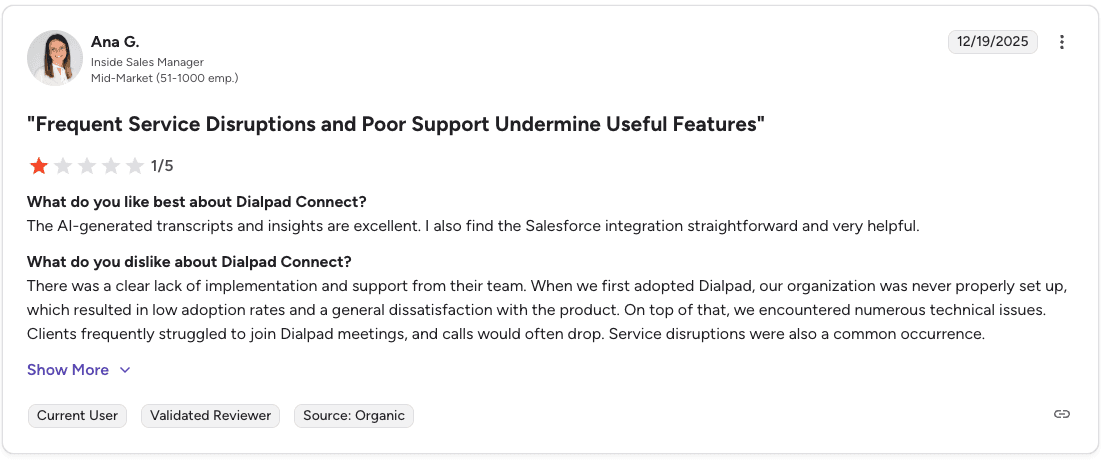Click 'What do you dislike about Dialpad Connect?' heading
1104x460 pixels.
point(189,262)
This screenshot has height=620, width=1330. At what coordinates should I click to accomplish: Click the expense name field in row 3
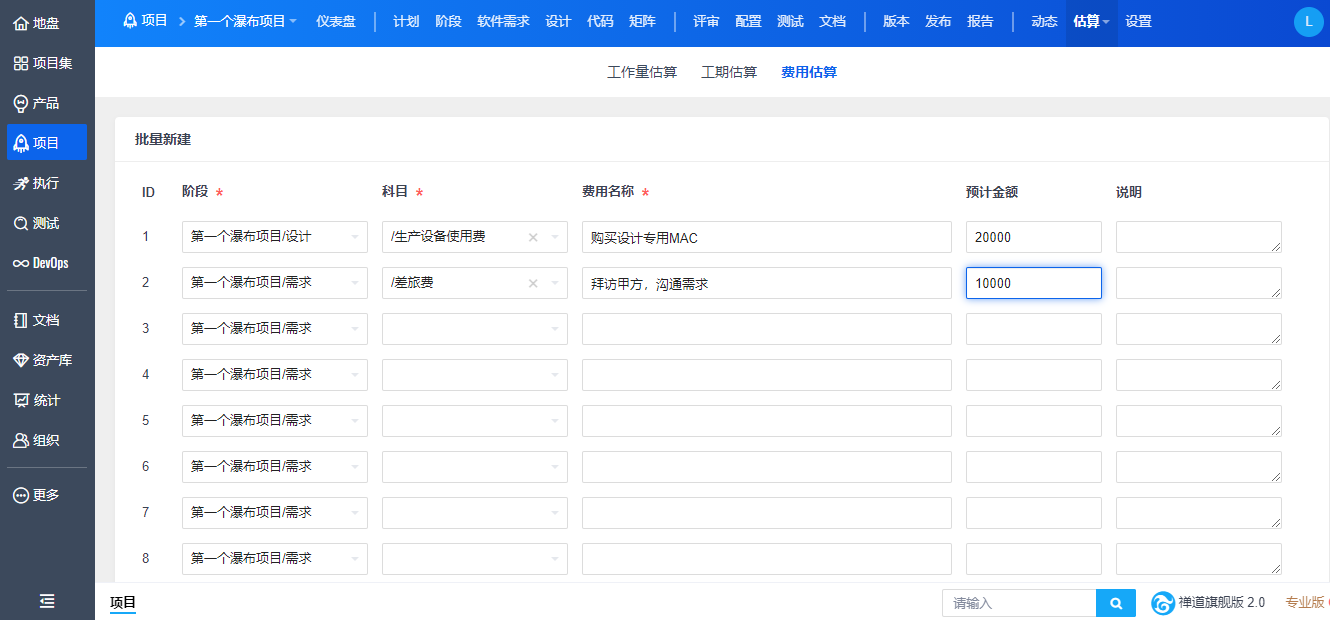[766, 329]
◇ ◇ ◇ ◇ ◇
### ASSIGNED TASK
Please write out exactly the lines from the one containing "This screenshot has" through the last line of the records above, and leave out any pictures.

### PROBLEM SOLUTION
This screenshot has height=620, width=1330. At what coordinates should I click to accomplish: Click the expense name field in row 3
[766, 329]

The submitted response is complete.